TEXTE:

Dans le cadre de cette présentation, l’on voudrait par conséquent tenter d’éclairer cet angle mort, en se demandant ce que le processus de dématérialisation des services publics, tel qu’il s’est jusqu’à présent développé, fait de et à l’usager : en mettant en en évidence les spécificités de la dématérialisation telle qu’elle s’est faite, en interrogeant ses effets sur la relation administrative et les enjeux qu’elle soulève, en particulier au regard du régime d’obligation qui en structuré le développement.
25 novembre (sous réserve)
4e séance : les professionnels face aux technologies numériques. Évolution des pratiques dans le champ de la santé, de la dépendance et de l’accès aux prestations.

DONNÉES FOURNIES:
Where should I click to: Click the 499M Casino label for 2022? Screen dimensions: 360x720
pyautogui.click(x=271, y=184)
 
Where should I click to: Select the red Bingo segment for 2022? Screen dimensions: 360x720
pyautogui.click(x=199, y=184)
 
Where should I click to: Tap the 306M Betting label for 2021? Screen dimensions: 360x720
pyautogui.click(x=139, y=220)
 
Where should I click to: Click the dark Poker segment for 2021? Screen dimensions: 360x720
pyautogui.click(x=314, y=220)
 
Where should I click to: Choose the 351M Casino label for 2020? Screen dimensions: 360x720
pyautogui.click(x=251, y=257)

SÉRIE D'EXERCICES:
**1.** Répondez aux questions suivantes à partir du texte.
(a) Quel processus la présentation se propose-t-elle d'examiner au regard de l'usager ?
(b) Quelle date est indiquée avec la mention « sous réserve » ?
(c) Dans quels champs l'évolution des pratiques est-elle envisagée lors de la 4e séance ?
**2.** Restituez fidèlement le passage du texte qui commence par « 25 novembre (sous » et se poursuit jusqu'à « l’accès aux prestations. ».
Appuyez-vous exclusivement sur le texte.

CORRIGÉ:
**1.**
(a) Le processus de dématérialisation des services publics.
(b) Le 25 novembre.
(c) La santé, la dépendance et l'accès aux prestations.

**2.**
25 novembre (sous réserve)
4e séance : les professionnels face aux technologies numériques. Évolution des pratiques dans le champ de la santé, de la dépendance et de l’accès aux prestations.